━━━ Data records ━━━

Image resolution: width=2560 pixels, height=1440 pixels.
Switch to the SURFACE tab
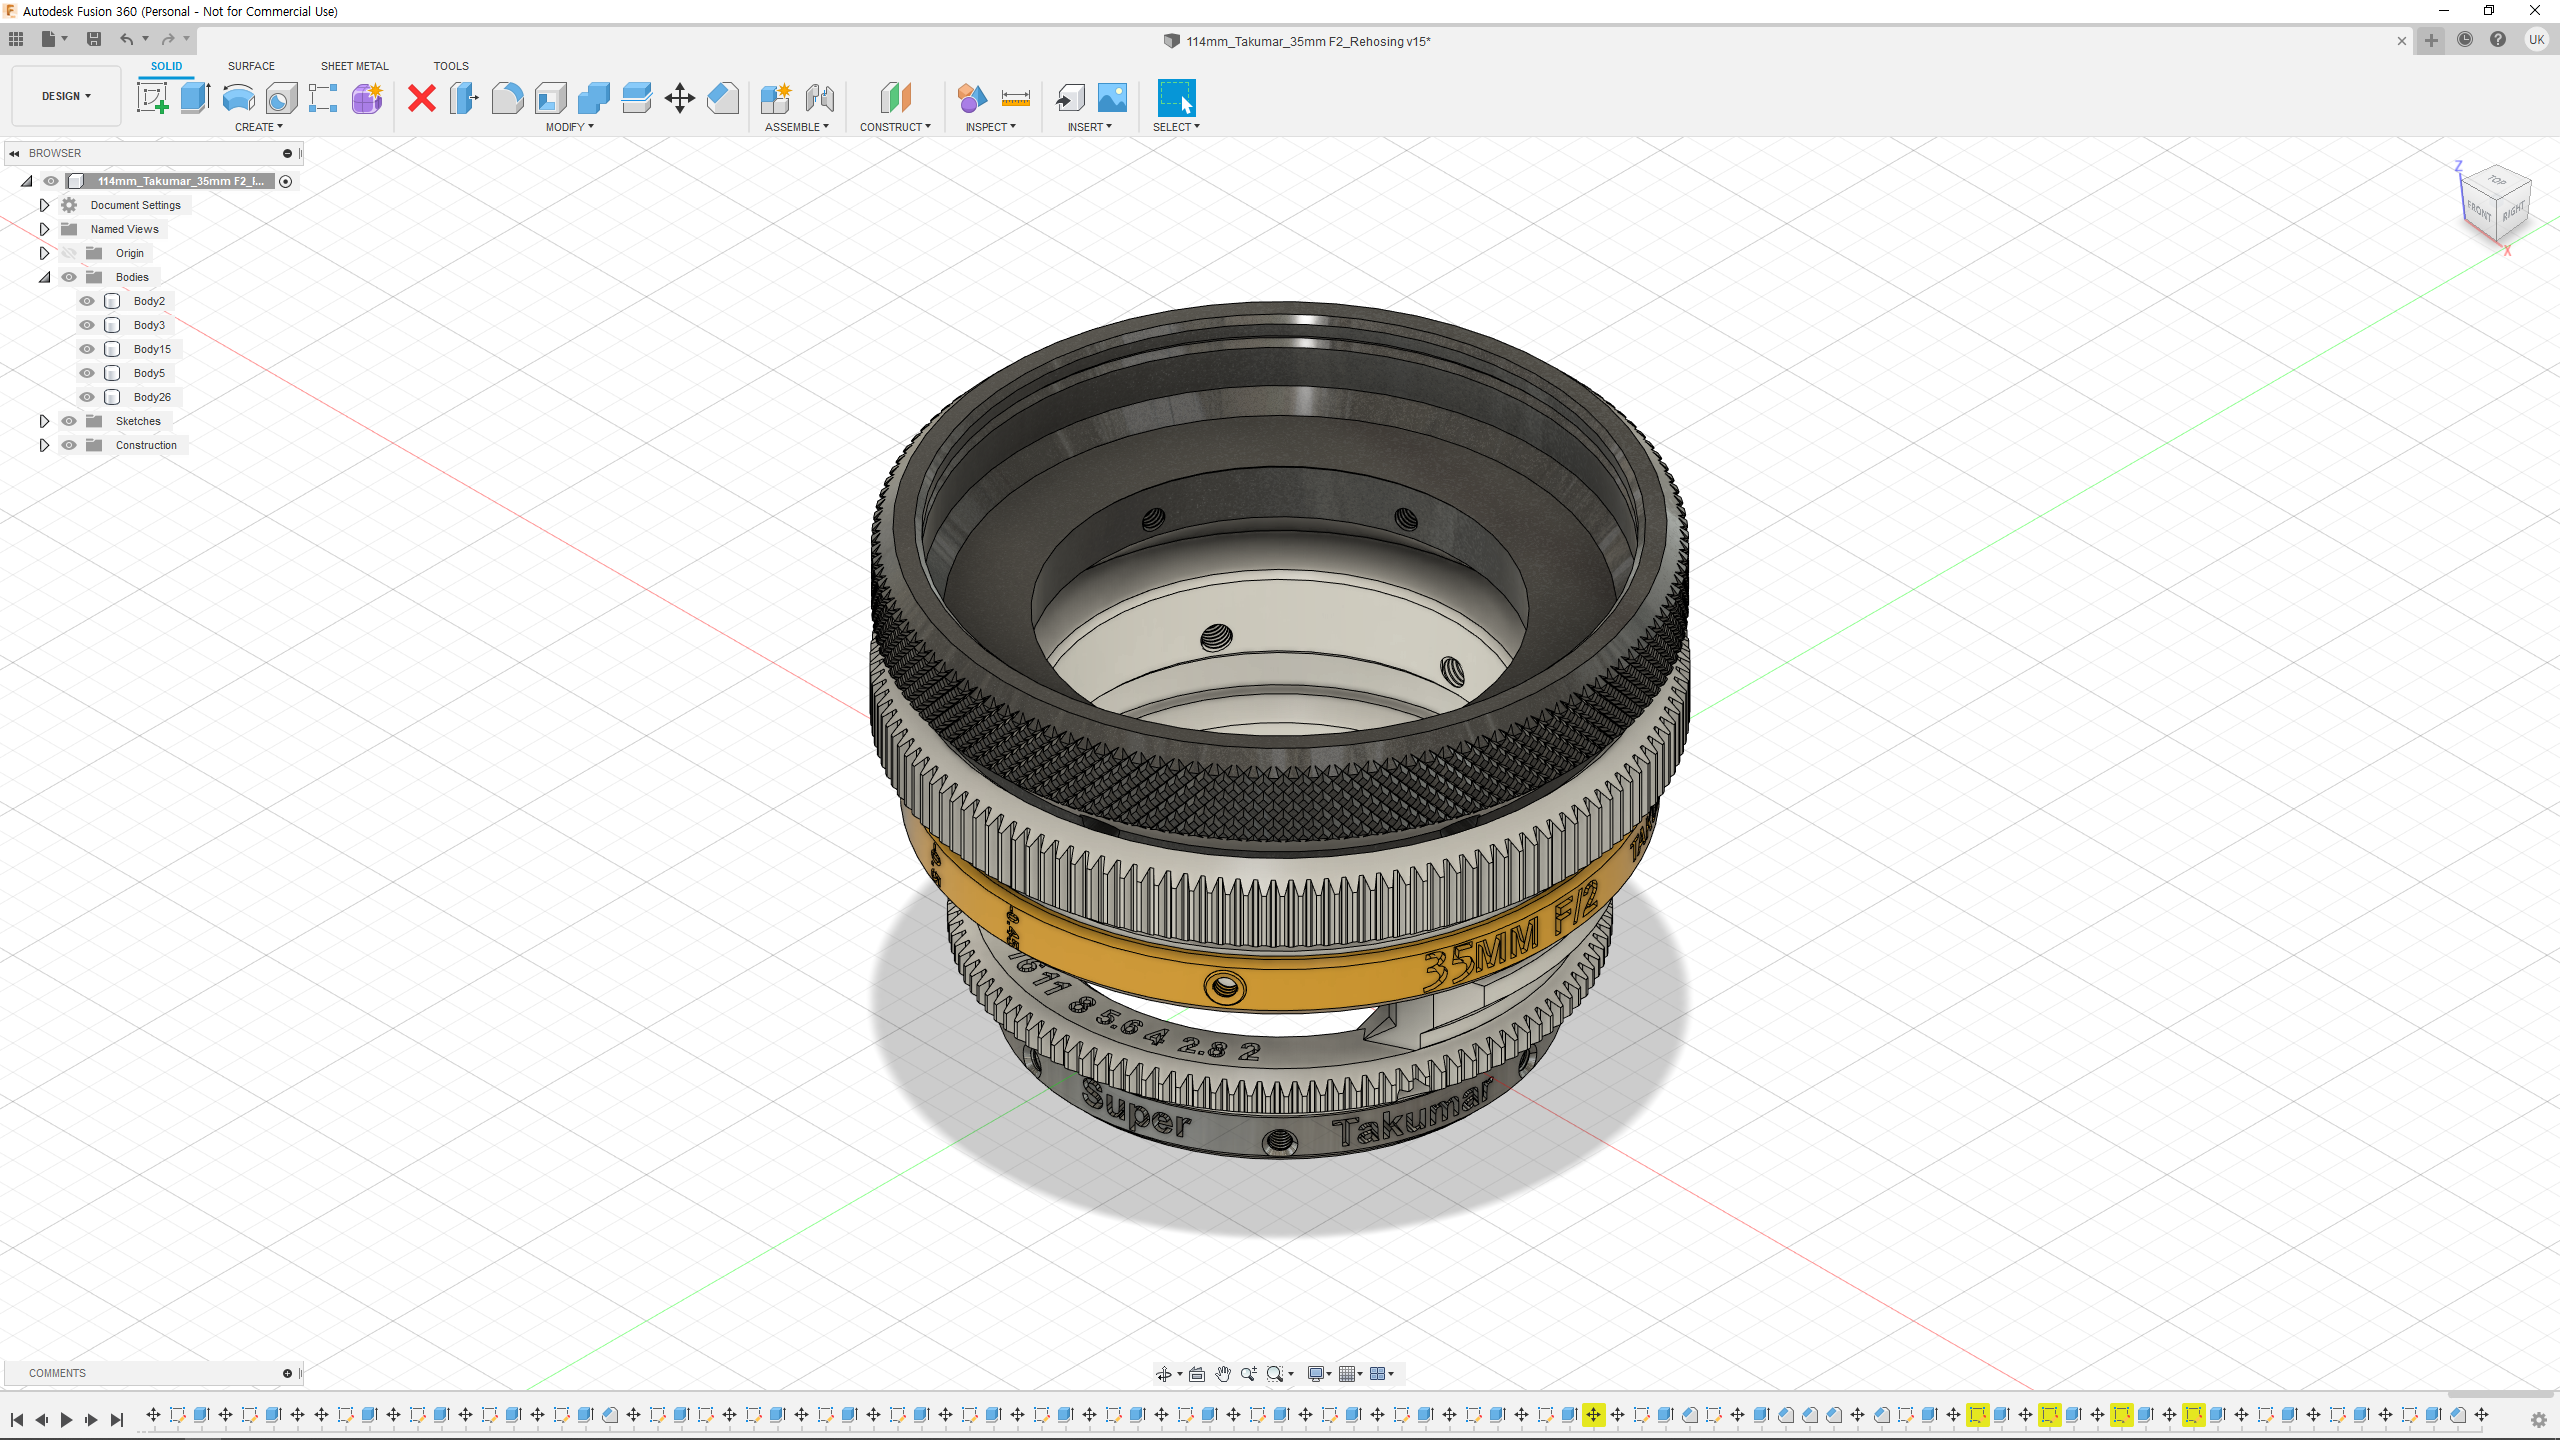(x=251, y=66)
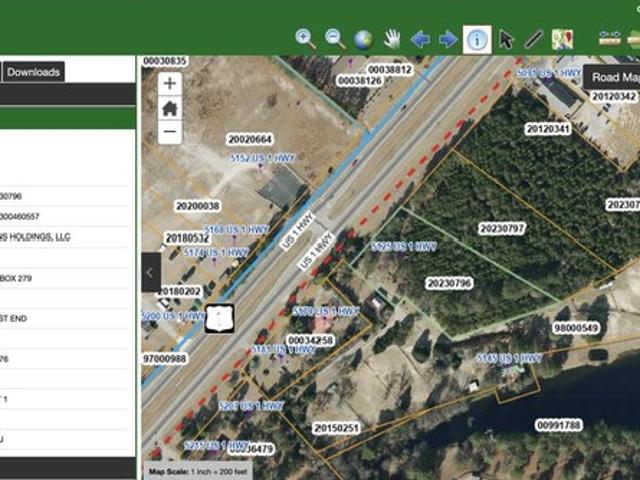Click parcel label 20120341 on map
This screenshot has width=640, height=480.
(547, 129)
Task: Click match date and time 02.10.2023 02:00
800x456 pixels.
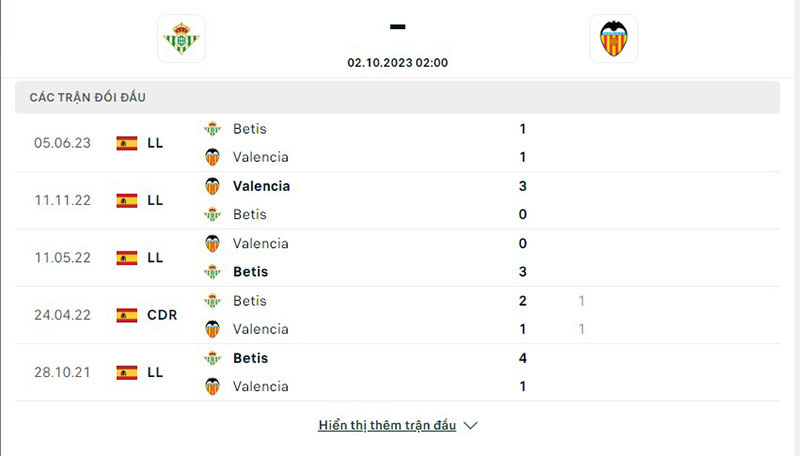Action: [398, 62]
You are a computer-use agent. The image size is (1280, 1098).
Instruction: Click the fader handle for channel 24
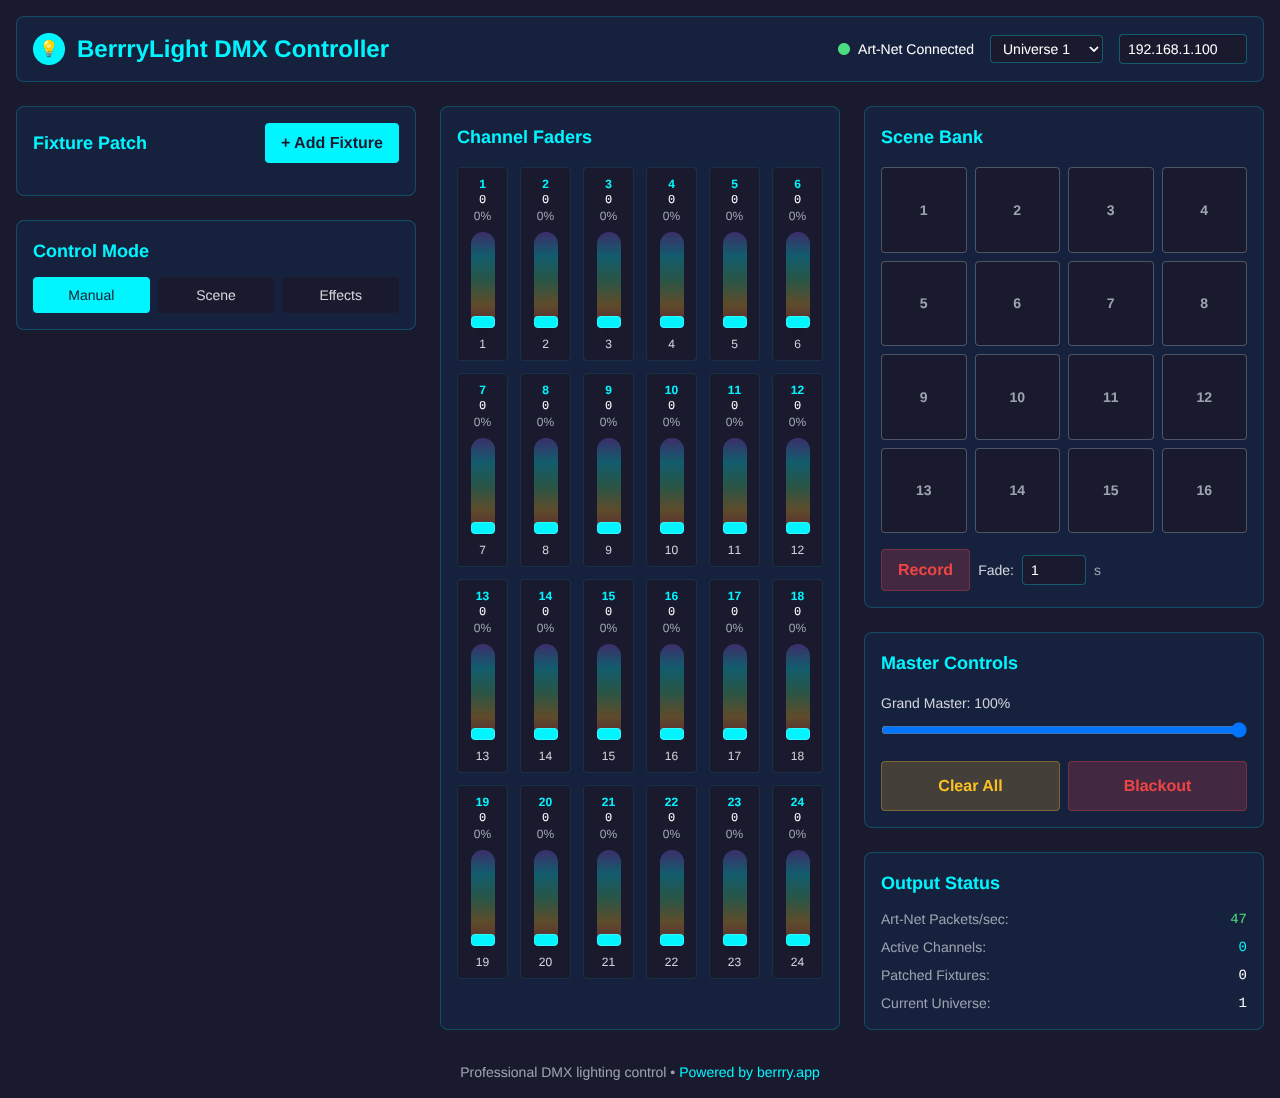point(797,939)
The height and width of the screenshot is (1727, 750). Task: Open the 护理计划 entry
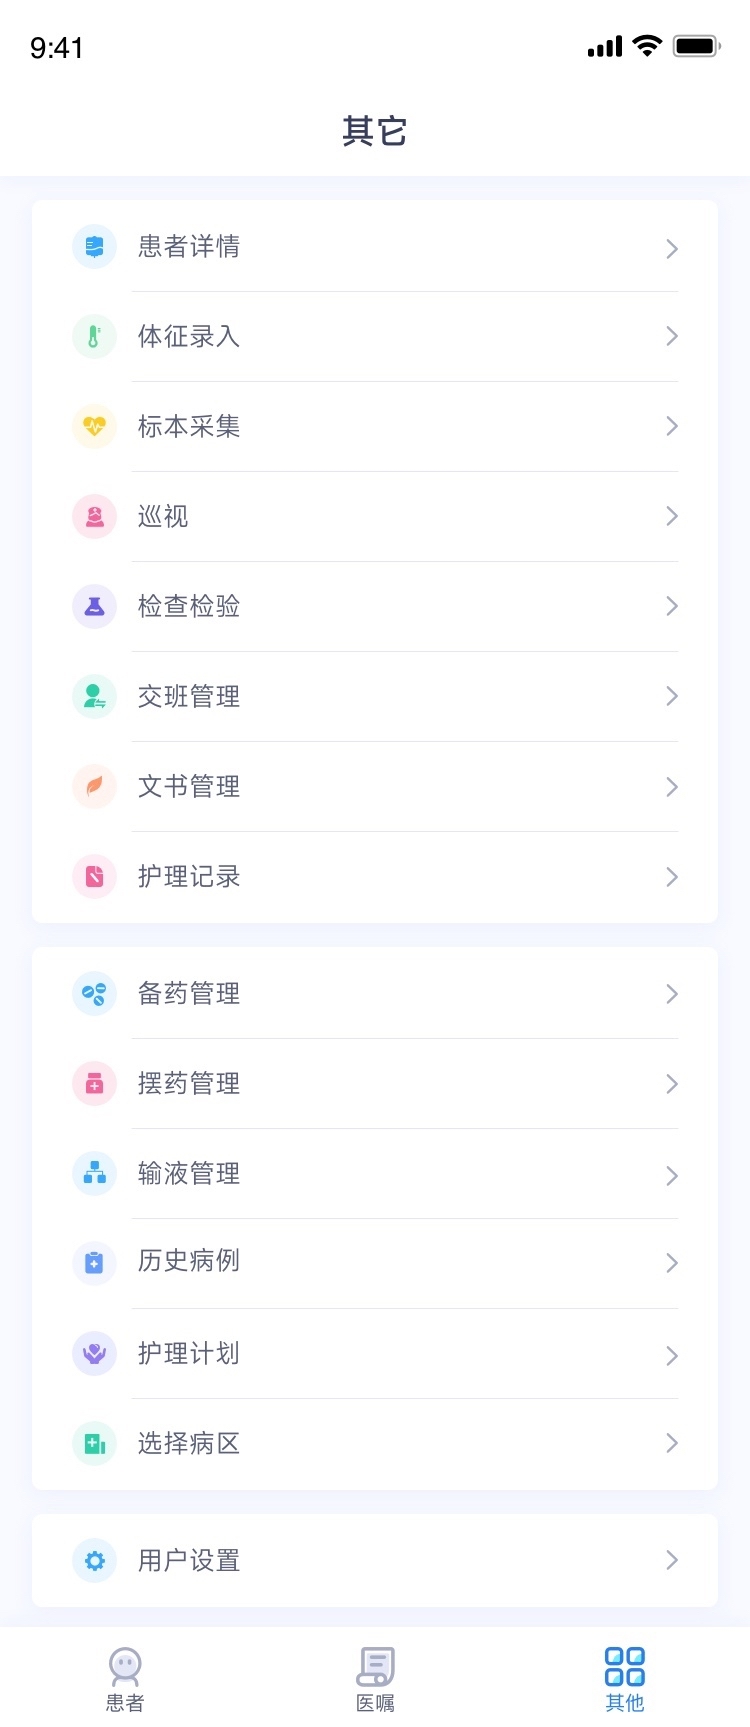click(x=375, y=1354)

━━━

#### What you have to do
Reproduce the records above word for word, with the pictures omitted.

#### Exercise output
Image resolution: width=2560 pixels, height=1440 pixels.
Switch to the SURFACE tab
(x=251, y=66)
Click parcel label 20120341 on map
This screenshot has width=640, height=480.
(547, 129)
Task: Click match date and time 02.10.2023 02:00
800x456 pixels.
Action: [398, 62]
You are a computer-use agent. The image size is (1280, 1098).
Instruction: Click the fader handle for channel 24
point(797,939)
The height and width of the screenshot is (1727, 750). Task: Open the 护理计划 entry
click(x=375, y=1354)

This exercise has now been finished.